**Exercise description:** Please copy the entries below word for word, leaving out any image.

**Available data:**

◆ ◆ ◆

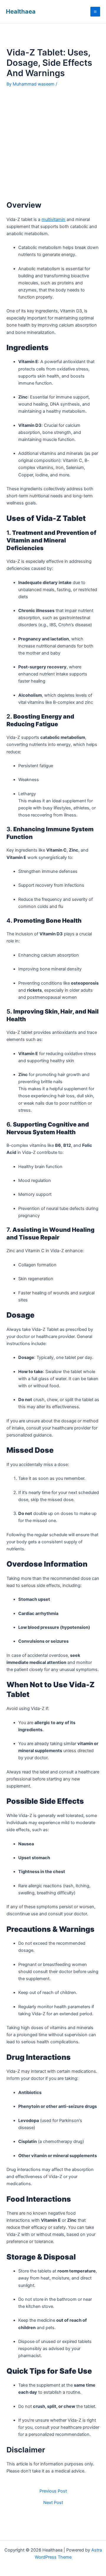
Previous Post (53, 2491)
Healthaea (21, 11)
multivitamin (53, 219)
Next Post (53, 2502)
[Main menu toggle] (95, 12)
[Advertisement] (53, 145)
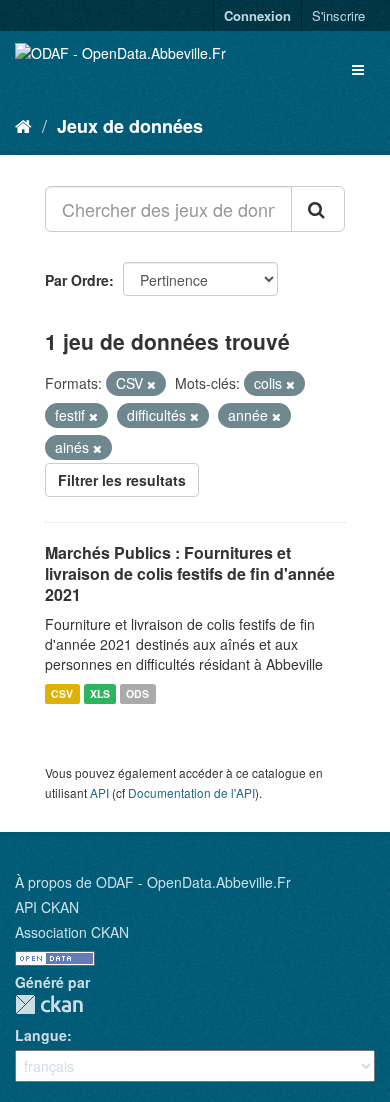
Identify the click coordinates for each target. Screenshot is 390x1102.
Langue (41, 1035)
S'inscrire (338, 15)
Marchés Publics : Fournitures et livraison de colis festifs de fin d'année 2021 (190, 573)
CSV (62, 693)
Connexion (257, 15)
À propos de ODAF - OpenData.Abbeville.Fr (153, 882)
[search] (318, 209)
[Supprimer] (151, 384)
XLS (100, 693)
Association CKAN (72, 932)
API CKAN (47, 907)
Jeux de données (130, 126)
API (99, 792)
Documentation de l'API (191, 792)
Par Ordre (77, 280)
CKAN (49, 1004)
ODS (137, 693)
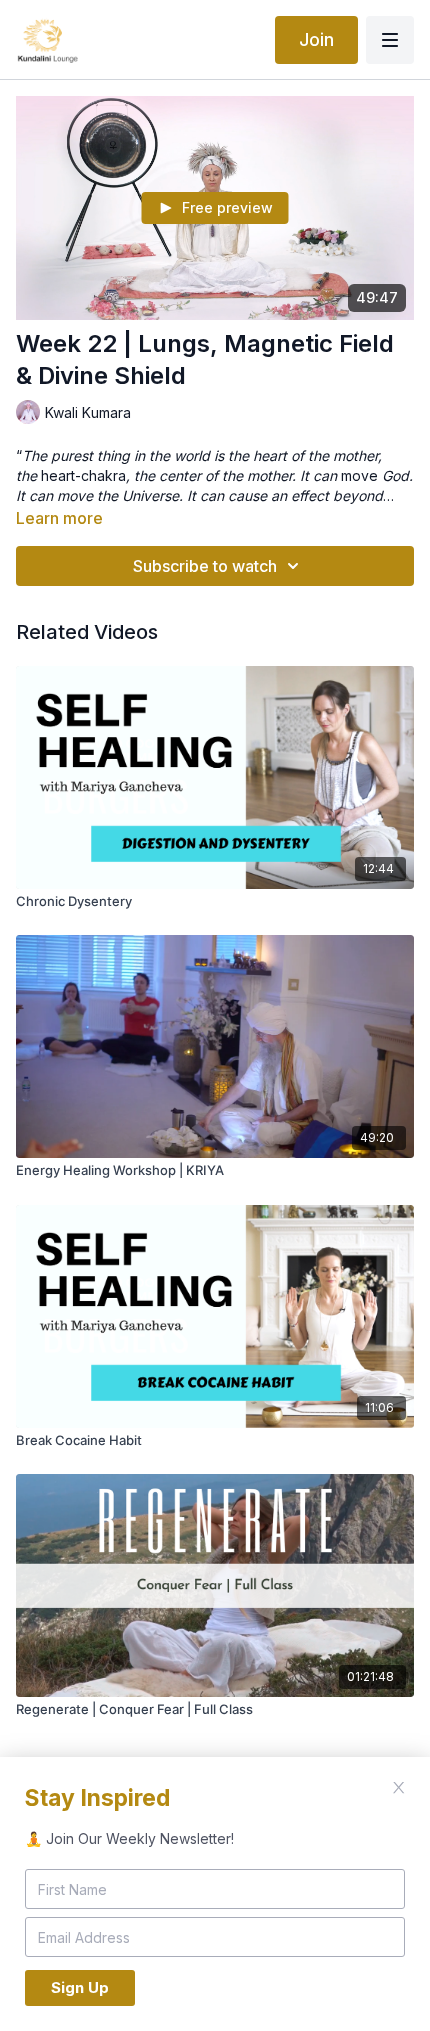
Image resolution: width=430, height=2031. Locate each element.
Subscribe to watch (205, 566)
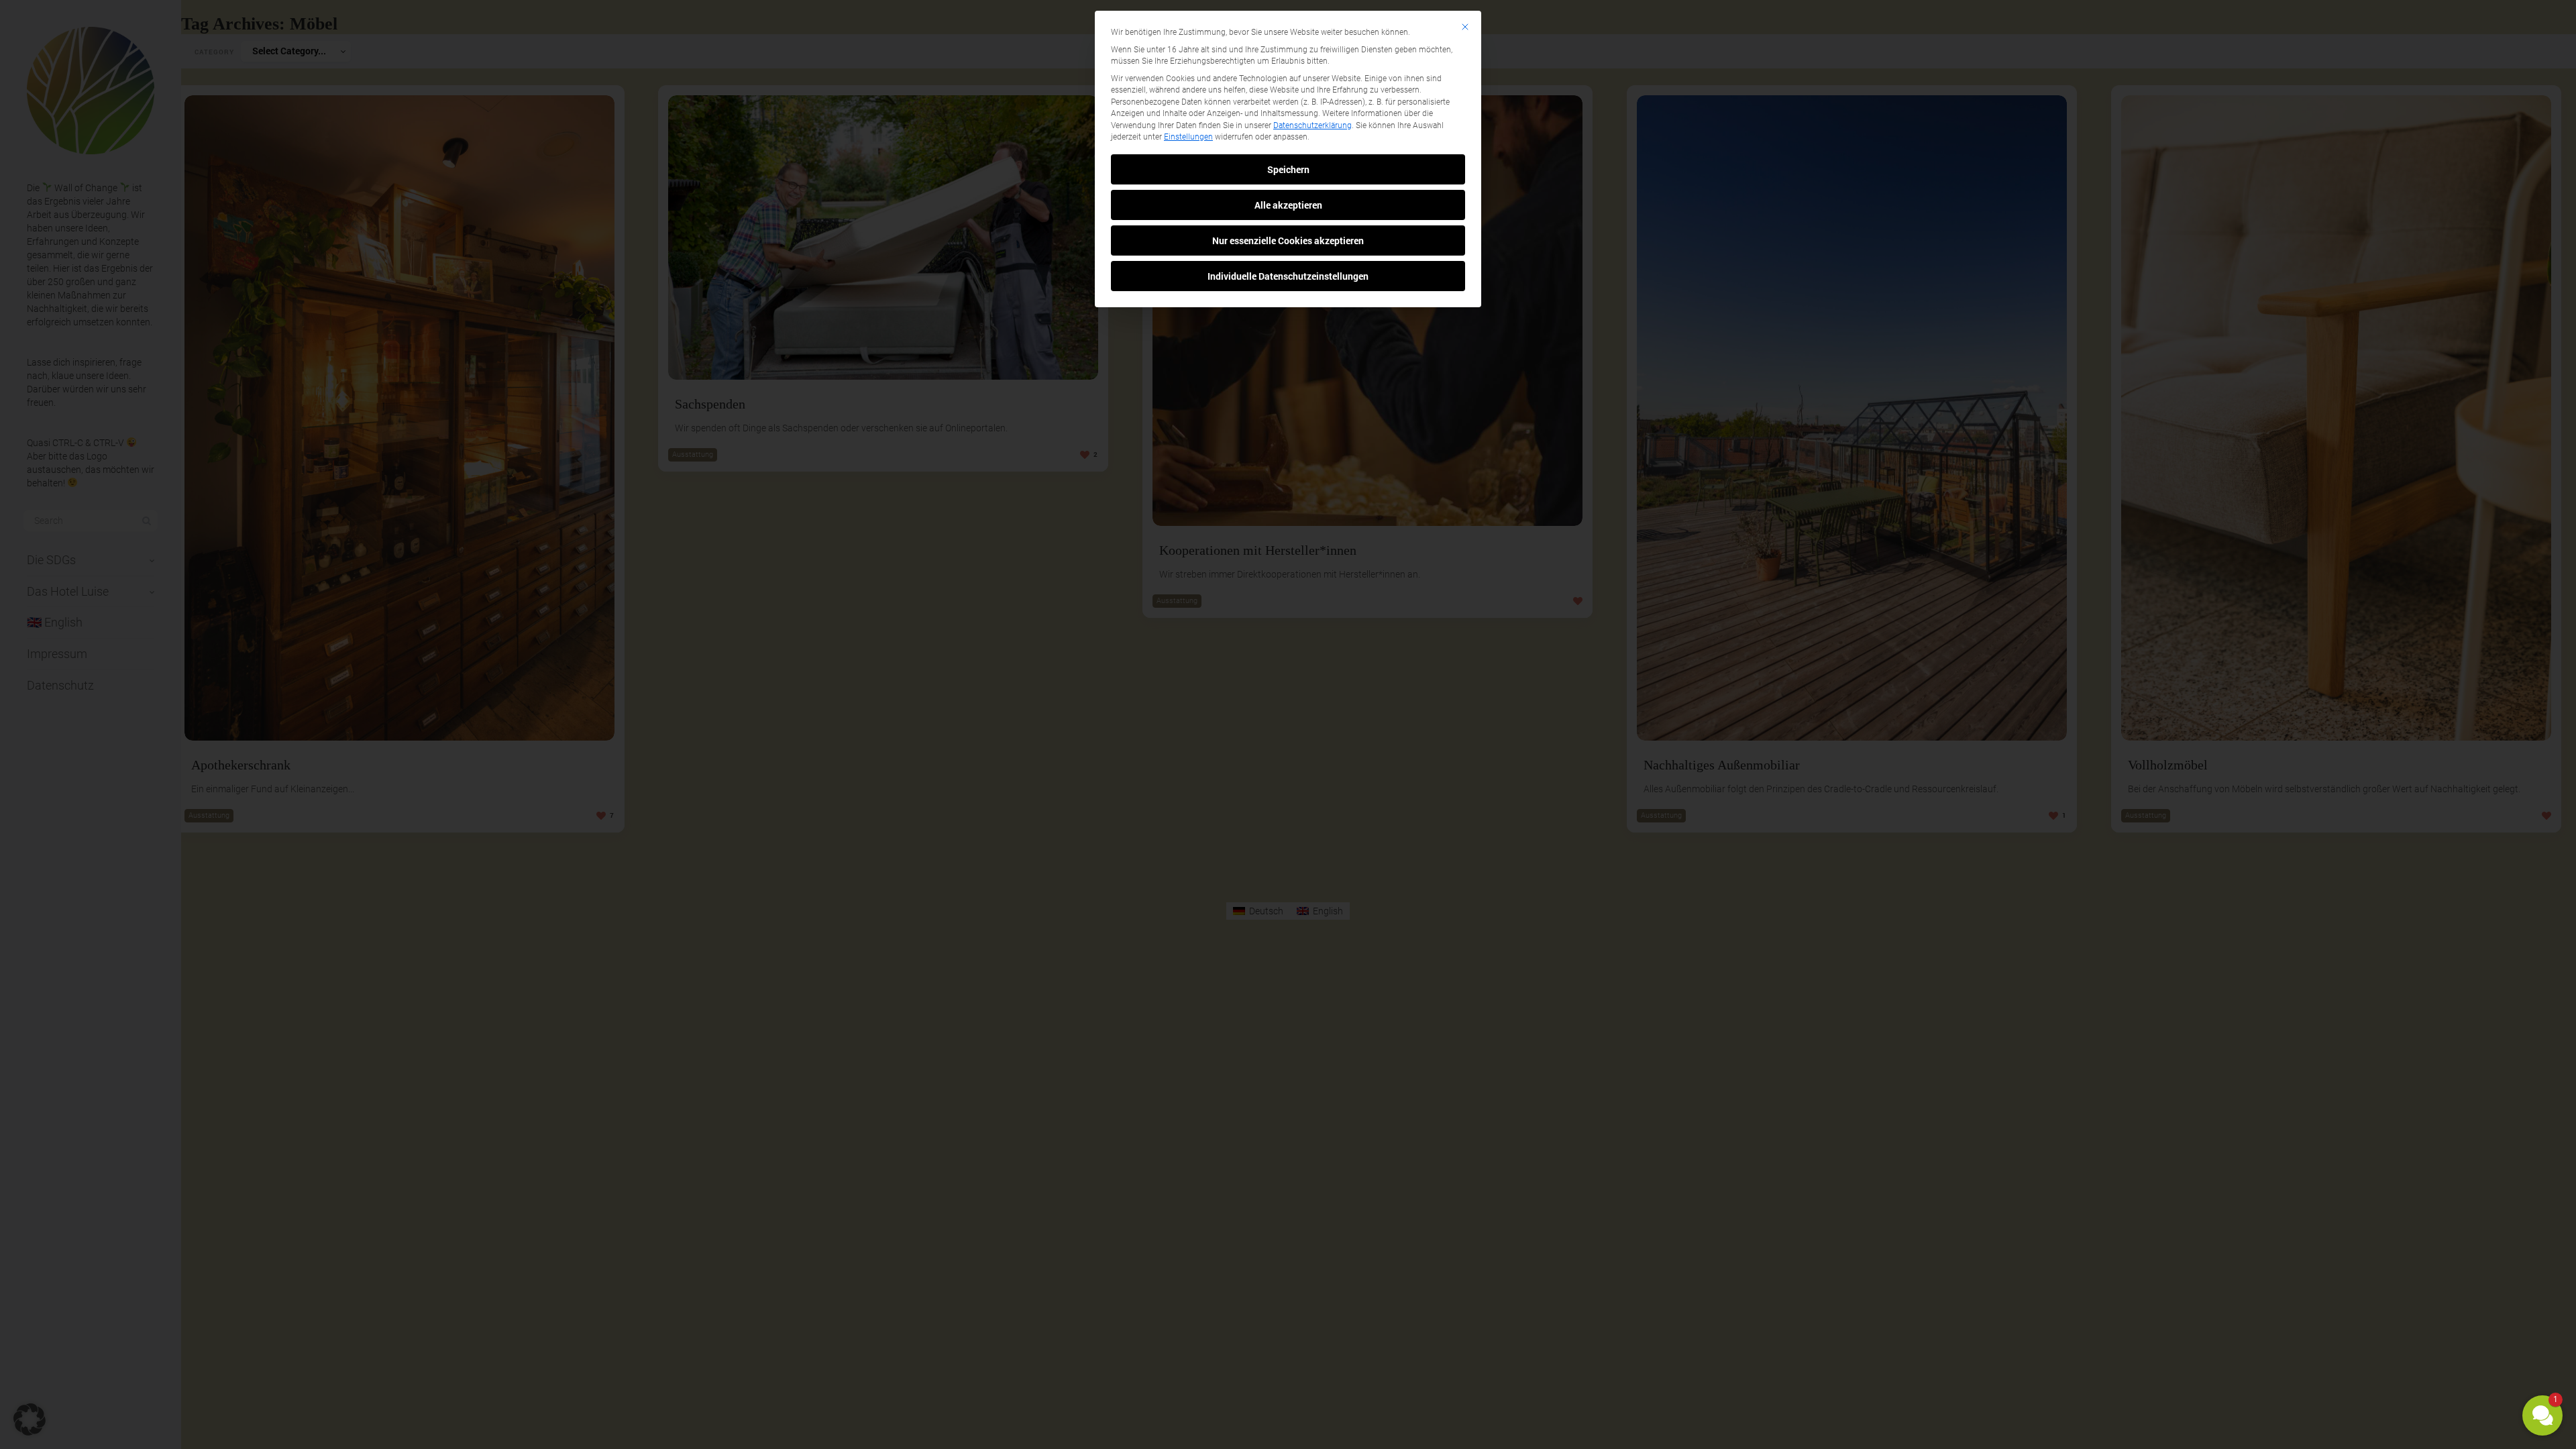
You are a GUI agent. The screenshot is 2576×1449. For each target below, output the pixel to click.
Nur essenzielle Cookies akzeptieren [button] (1288, 240)
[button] (2542, 1415)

◆ ◆ ◆

**Solution to this task:**
Previous Post (53, 2491)
Healthaea (21, 11)
multivitamin (53, 219)
Next Post (53, 2502)
[Main menu toggle] (95, 12)
[Advertisement] (53, 145)
Identify the click coordinates for each target. Screenshot is 390x1102.
Langue (41, 1035)
S'inscrire (338, 15)
Marchés Publics : Fournitures et livraison de colis festifs de fin d'année 2021 (190, 573)
CSV (62, 693)
Connexion (257, 15)
À propos de ODAF - OpenData.Abbeville.Fr (153, 882)
[search] (318, 209)
[Supprimer] (151, 384)
XLS (100, 693)
Association CKAN (72, 932)
API CKAN (47, 907)
Jeux de données (130, 126)
API (99, 792)
Documentation de l'API (191, 792)
Par Ordre (77, 280)
CKAN (49, 1004)
ODS (137, 693)
Image resolution: width=430, height=2031. Locate each element.
Subscribe to watch (205, 566)
You are a GUI agent. The screenshot is 2576×1449. For each target below, output the pixel to click.
Nur essenzielle Cookies akzeptieren [button] (1288, 240)
[button] (2542, 1415)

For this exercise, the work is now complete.